Señores, ya está bien, dejemos que la mujer viva su propia vida. Las mujeres no tienen por qué sufrir por el mero hecho de serlo, hay que dejar ya de sufrir de puertas para adentro de la casa y de la vida este problema y ponerle cara, hay que afrontar el tema de la violencia de género para buscar soluciones, pedir ayuda, ya que la legislación actual y la sociedad os ampara. En el despacho de abogados Durán & Durán son especialistas en este tema, con un trato personal, humano y cercano, así que si conocéis algún caso así poneos en contacto con ellos para denunciar porque os ayudarán a afrontar, de la mejor forma posible, la delicada situación que atraviesa la mujer, acompañándola y trabajando profundamente en cada caso para resolverlo satisfactoriamente y cobrando lo justo y proporcionado a la capacidad económica de cada cliente.

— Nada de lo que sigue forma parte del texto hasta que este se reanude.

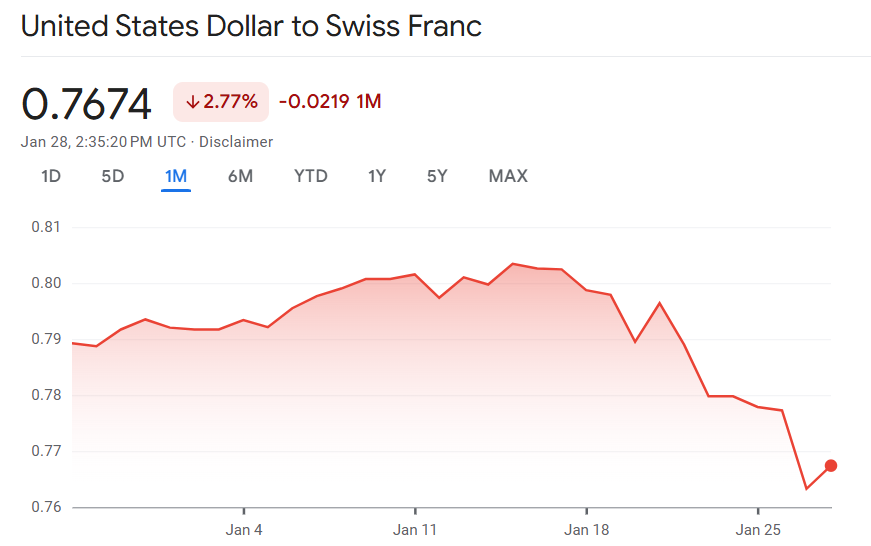Click the Jan 11 date axis label
This screenshot has height=546, width=871.
(x=415, y=528)
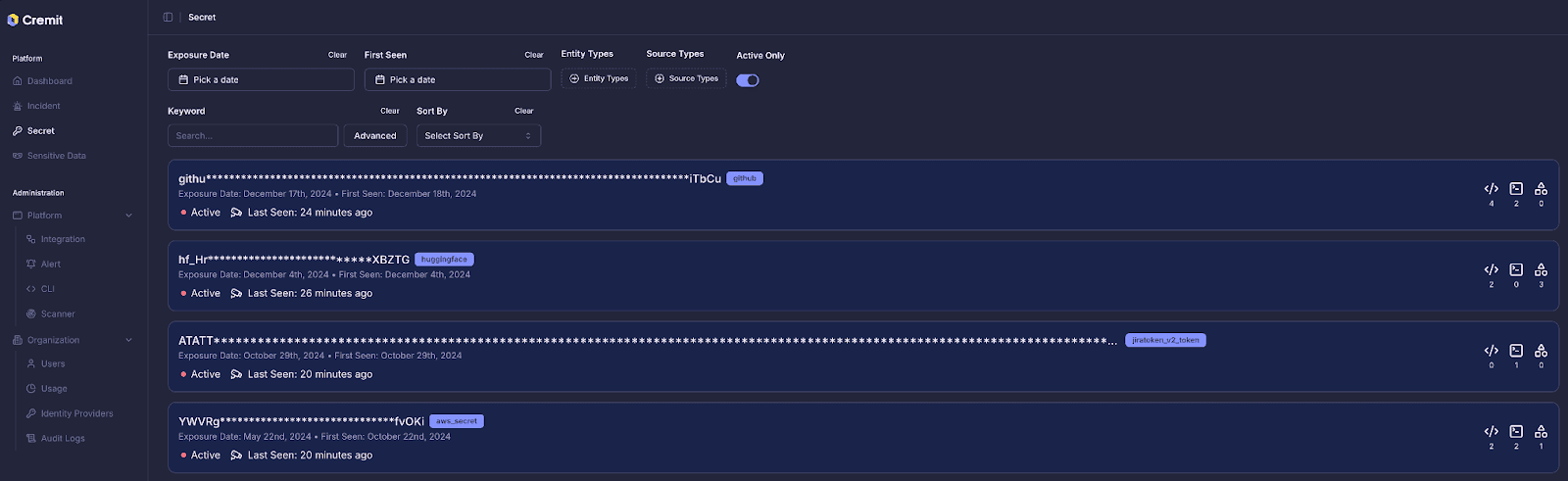
Task: Open code sources icon on github secret
Action: (x=1491, y=189)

En el año 2016 en nuestro país 53 mujeres fueron asesinadas a manos de su pareja o expareja. Decía Lutero, que “nada bueno viene jamás de la violencia”, y por supuesto tenía toda la razón. Una relación sana entre un hombre y una mujer está basada en la igualdad, la confianza y el respeto mutuo, pero cuando nos encontramos en una relación situaciones basadas en la desigualdad con una clara dominación del hombre sobre la mujer, privación de libertad, amenazas contra su integridad, ya sea a modo de agresión física, verbal o psicológica, estamos hablando de violencia de género.

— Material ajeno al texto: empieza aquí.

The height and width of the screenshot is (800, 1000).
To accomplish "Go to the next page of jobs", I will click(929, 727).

A veces esta violencia de género comienza de una forma muy sutil. Sin percibirlo, la mujer se va introduciendo en un rol de sumisión, en el que normalmente se pasan varias fases. En una inicial el hombre va asumiendo su control sobre ella con agresiones verbales, controlando la forma de vestir de la mujer, su móvil, aislándola de sus amistades porque no son buenas para ella, porque a él no le caen bien, se muestra celoso, desconfiado. Luego, cada vez se vuelve más agresivo, y aparece la primera bofetada. Siempre hay una justificación por su parte para entrar en conflicto, la mujer no puede expresar libremente sus opiniones por miedo a su reacción. Comienzan las humillaciones y las amenazas con quitarle a los hijos o hacer daño a su familia. Después de cada agresión, normalmente aparecen episodios de arrepentimiento, con frases como “esto no volverá a ocurrir”, “perdóname,  no sé que me pasó”, “voy a cambiar”. La mujer confía en este cambio y no se siente capaz de romper esta relación, pero el cambio no se producirá y las agresiones se volverán a repetir, y cada vez con más frecuencia. Bajo esta situación nunca se puede encontrar la felicidad, únicamente hay miedo, angustia, inseguridad, baja autoestima, anulación de la persona, etc.

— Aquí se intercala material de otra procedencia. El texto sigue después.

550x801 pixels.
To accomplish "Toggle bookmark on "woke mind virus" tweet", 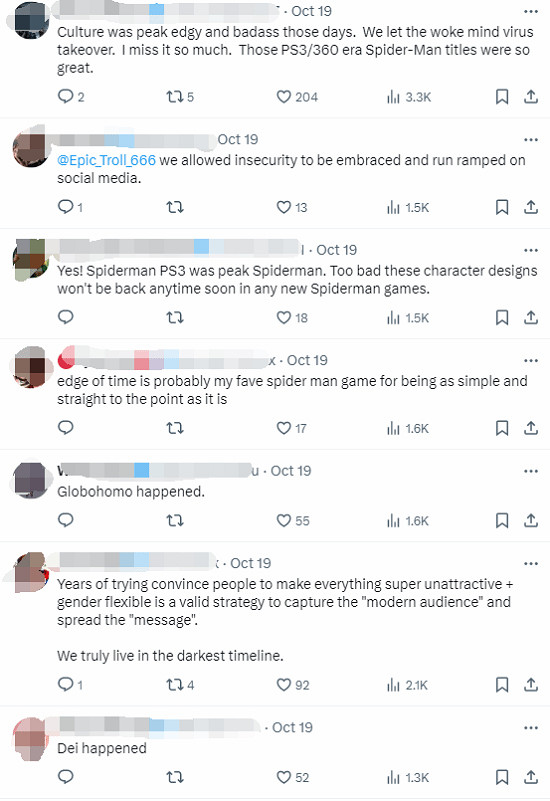I will [502, 97].
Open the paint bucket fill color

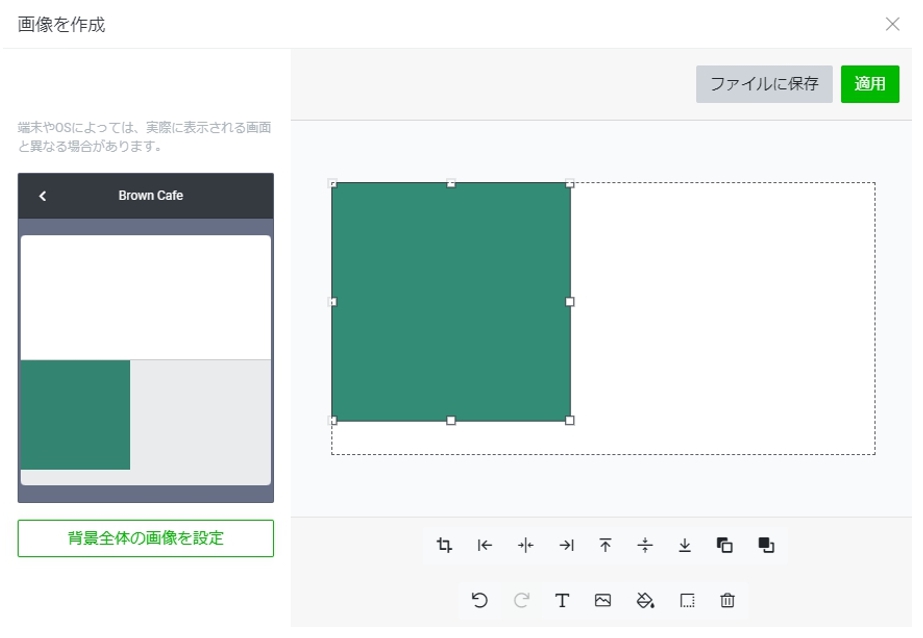pyautogui.click(x=645, y=600)
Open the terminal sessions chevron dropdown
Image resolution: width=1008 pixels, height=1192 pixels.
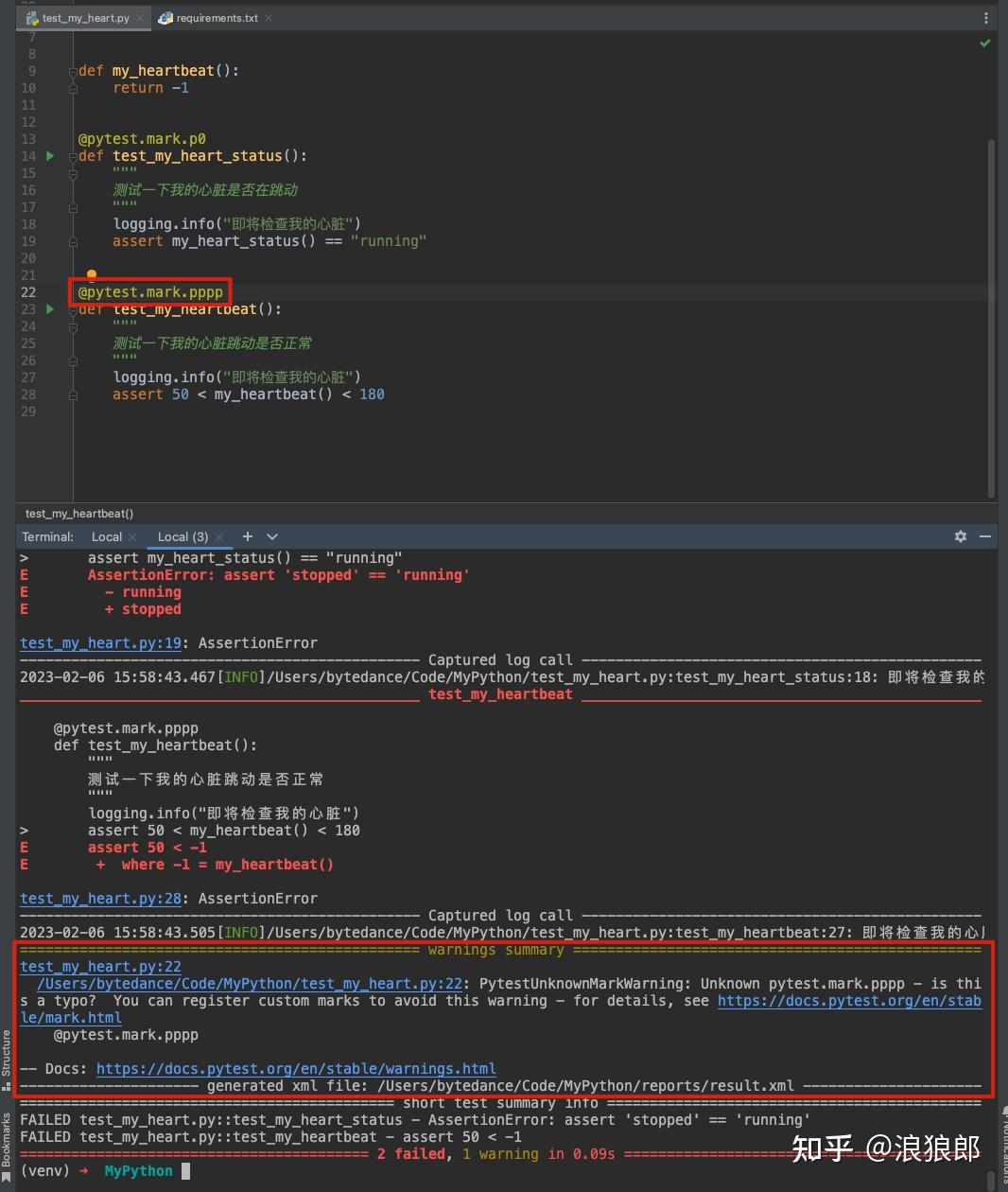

Hay que intentar salir de esta situación, aunque sea un paso muy difícil de dar y en el que pueden concurrir múltiples razones, falta de independencia económica, inseguridad ante la situación en que puedan quedar los hijos, vergüenza, etc., pero hablar, dar a conocer la situación, buscar ayuda y apoyo de familiares y amigos, es hacer un primer paso, y por supuesto y primordial será contar con la ayuda de un profesional.

¿Qué legislación ampara a las víctimas de la violencia de género?

La Ley Orgánica 1/2004 de Medidas de Protección Integral contra la Violencia de Género, garantiza a estas mujeres una serie de derechos para que puedan poner fin a esta relación y recuperar su dignidad y su vida.

¿Cómo podemos prevenir para que las futuras generaciones no sufran este maltrato?

Como primer paso, la educación de nuestros desde su más tierna infancia debe ir dirigida hacia la igualdad de sexos, sin discriminación, desterrando las viejas afirmaciones de que el hombre es agresivo por naturaleza y la mujer sumisa, obediente. Educar a los niños y niñas a mostrar y expresar sus emociones y sentimientos de forma natural, facilitando la resolución de conflictos de forma tranquila, pacífica, negociando, hablando, por medio del diálogo, sin llegar a la confrontación.